# Paris Hilton – Sex-Tape jetzt in “gefühlsecht”



## Mandalorianer (7 Apr. 2010)

Paris Hilton – Sex-Tape jetzt in “gefühlsecht”

Paris Hilton-Fans sollten sich festhalten. Ab jetzt kann jeder Sex mit der Hotelerbin haben! Allerdings eher indirekt: Die technische Sensation trägt den Namen „RealTouch“ und soll Männern das Gefühl vermitteln, mit der Person Sex zu haben, die sie im Video sehen. Und es kommt noch besser: auch Pamela Andersons Sex-Film mit Tommy Lee ist für das ziemlich schräge Gerät zu haben.

Das RealTouch-System verspricht, nach dem Anschluss an eine USB-Schnittstelle am Computer, eine virtuelle erotische Sensation mit dem jeweiligen Lieblingsstar – inklusive Gefühl von Wärme, Feuchtigkeit und Reibung. Die spezielle Technik ist markengeschützt und wurde von einem ehemaligen NASA-Ingenieur entwickelt. Geschäftsführerin Suzann Knudsen: “Das Paris Hilton RealTouch Video verleiht ihnen das gleiche Erlebnis wie Paris Partner Rick Salomon, der mit ihr intim wurde. Das ist eines der besten Star-Sex-Tapes überhaupt. Die Leute wollen das Video schon seit Langem sehen, sogar noch Jahre nach seiner Veröffentlichung. Jetzt können sie es richtig erleben.“

Doch Interessenten sollten sich schnell entscheiden und bald zugreifen. Die RealTouch-Videos sind nur ein halbes Jahr auf dem Markt erhältlich – bis 30. September. Nach telefonischer Rücksprache besteht die Firma darauf, dass es sich bei dem Produkt nicht um einen Aprilscherz handelt!

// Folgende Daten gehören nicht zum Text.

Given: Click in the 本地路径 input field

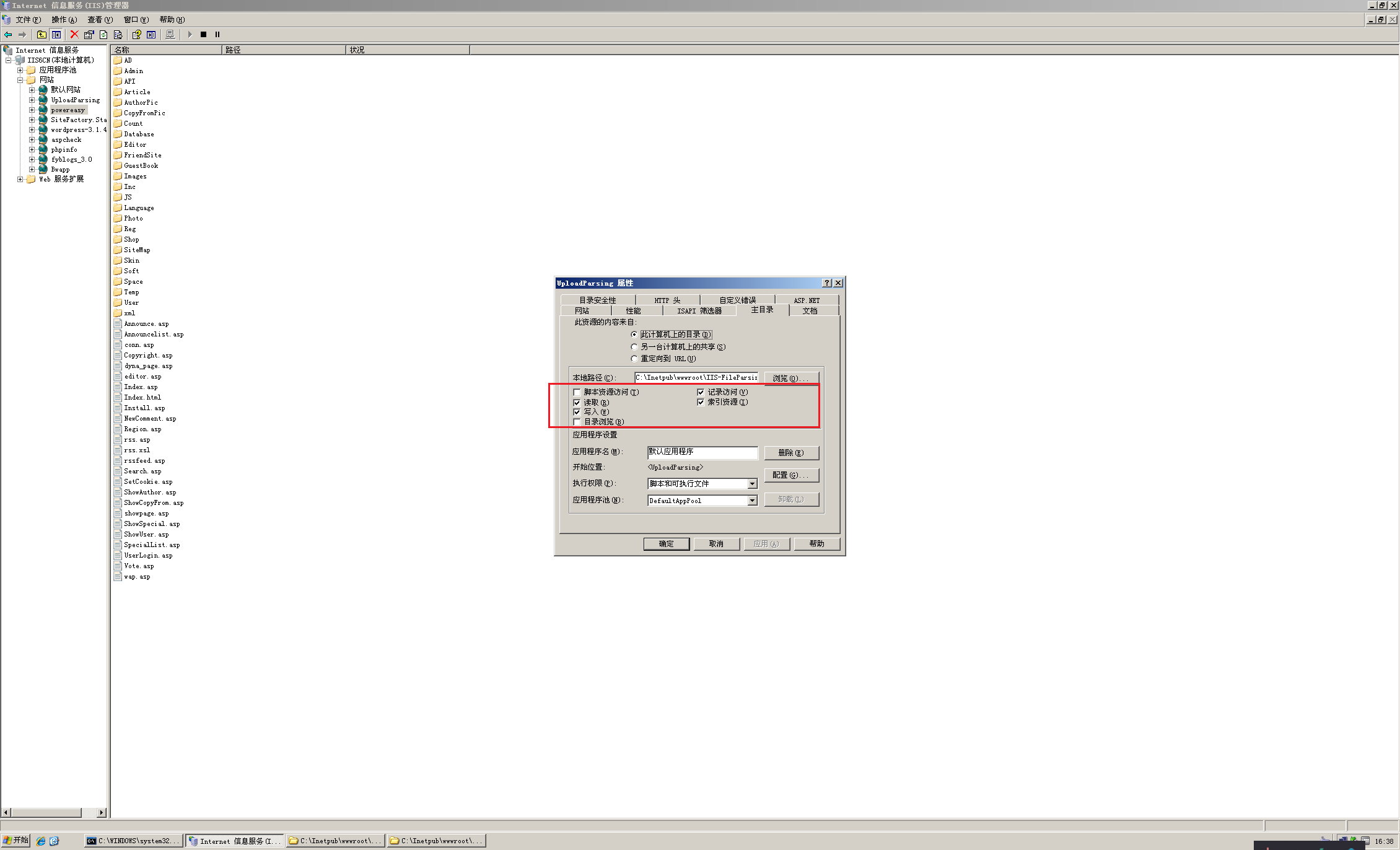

* Sex mit der Grinse Katze 
Gruss das Gollum *


----------



## Q (7 Apr. 2010)

" Nach telefonischer Rücksprache besteht die Firma darauf, dass es sich bei dem Produkt nicht um einen Aprilscherz handelt!"
War Dir das der Anruf wert?    WAS für ein Mumpitz. Danke für die lustige Info.


----------



## krawutz (8 Apr. 2010)

Wie aus gut unterrichteten Kreisen verlautet, wird derjenige schon fieberhaft gesucht, der Sex mit Paris Hilton haben wollte.


----------



## Buterfly (18 Apr. 2010)

Was es nicht alles gibt


----------



## Miraculix (19 Apr. 2010)

Nach telefonischer Rücksprache mit meinem letzten verbliebenen freien USB-Anschluss,
darf ich mit Freude verkünden, dass es *"Keine Nummer unter diesem Anschluss"* geben wird... lol8

da muss dann wohl oder übel ein neuer PC her rofl3 rofl3 rofl3


----------



## Punisher (10 Aug. 2011)

Also von ihrem Video war ich nicht so begeistert


----------